Search code examples
doc2vec

Doc2Vec: Do we need to train model with utils.shuffle?


I am new to NLP and Doc2Vec. I noted some website train the Doc2Vec by shuffling the training data in each epoch (option 1), while some website use option 2. In option 2, there is no shuffling of training data

What is the difference? Also how do I select the optimal alpha? Thank you

### Option 1 ###

for epoch in range(30):
    model_dbow.train(utils.shuffle([x for x in tqdm(train_tagged.values)]), total_examples=len(train_tagged.values), epochs=1)
    model_dbow.alpha -= 0.002
    model_dbow.min_alpha = model_dbow.alpha

vs

### Option 2 ###
model_dbow.train(train_tagged.values, total_examples=len(train_tagged.values), epochs=30)


Solution

  • If your corpus might have some major difference-in-character between early & late documents – such as certain words/topics that are all front-loaded to early docs, or all back-loaded in later docs – then performing one shuffle up-front to eliminate any such pattern may help a little. It's not strictly necessary & its effects on end results will likely be small.

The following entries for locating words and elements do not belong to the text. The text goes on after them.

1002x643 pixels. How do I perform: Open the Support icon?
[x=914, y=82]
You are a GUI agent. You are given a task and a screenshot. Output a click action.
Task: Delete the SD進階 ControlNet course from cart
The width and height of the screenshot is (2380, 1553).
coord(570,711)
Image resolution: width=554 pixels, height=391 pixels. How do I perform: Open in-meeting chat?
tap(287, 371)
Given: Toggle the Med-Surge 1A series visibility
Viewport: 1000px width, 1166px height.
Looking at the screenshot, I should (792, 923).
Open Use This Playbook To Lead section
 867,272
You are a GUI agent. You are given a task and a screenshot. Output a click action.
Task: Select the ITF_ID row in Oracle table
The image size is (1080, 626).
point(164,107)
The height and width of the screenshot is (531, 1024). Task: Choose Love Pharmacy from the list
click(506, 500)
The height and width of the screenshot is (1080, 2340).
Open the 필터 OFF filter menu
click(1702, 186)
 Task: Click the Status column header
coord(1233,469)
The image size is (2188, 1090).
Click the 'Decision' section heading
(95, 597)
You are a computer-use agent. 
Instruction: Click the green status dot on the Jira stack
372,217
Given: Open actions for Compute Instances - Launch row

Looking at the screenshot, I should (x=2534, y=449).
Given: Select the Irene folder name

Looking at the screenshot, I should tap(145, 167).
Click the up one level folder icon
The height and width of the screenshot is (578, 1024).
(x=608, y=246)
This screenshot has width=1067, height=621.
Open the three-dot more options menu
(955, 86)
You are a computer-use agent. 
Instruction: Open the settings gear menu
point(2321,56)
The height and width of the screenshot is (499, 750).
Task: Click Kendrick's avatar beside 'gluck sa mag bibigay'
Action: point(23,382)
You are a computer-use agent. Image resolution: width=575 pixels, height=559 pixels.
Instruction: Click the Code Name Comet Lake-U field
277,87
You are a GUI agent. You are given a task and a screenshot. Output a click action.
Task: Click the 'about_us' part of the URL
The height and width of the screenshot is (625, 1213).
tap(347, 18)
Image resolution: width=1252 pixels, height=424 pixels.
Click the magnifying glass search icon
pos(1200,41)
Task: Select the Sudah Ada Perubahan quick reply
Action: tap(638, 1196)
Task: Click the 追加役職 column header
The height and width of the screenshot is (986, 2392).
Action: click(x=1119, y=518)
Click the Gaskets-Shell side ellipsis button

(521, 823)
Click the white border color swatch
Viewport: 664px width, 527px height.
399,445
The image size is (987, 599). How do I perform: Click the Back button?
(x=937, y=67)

    Re-shuffling between every training pass is not common & I wouldn't expect it to offer a detectable benefit justifying its cost/code-complexity.

    Regarding your "Option 1" vs "Option 2": Don't call train() multiple times in your own loop unless you're an expert who knows exactly why you're doing that. (And: any online example suggesting that is often a poor/buggy one.)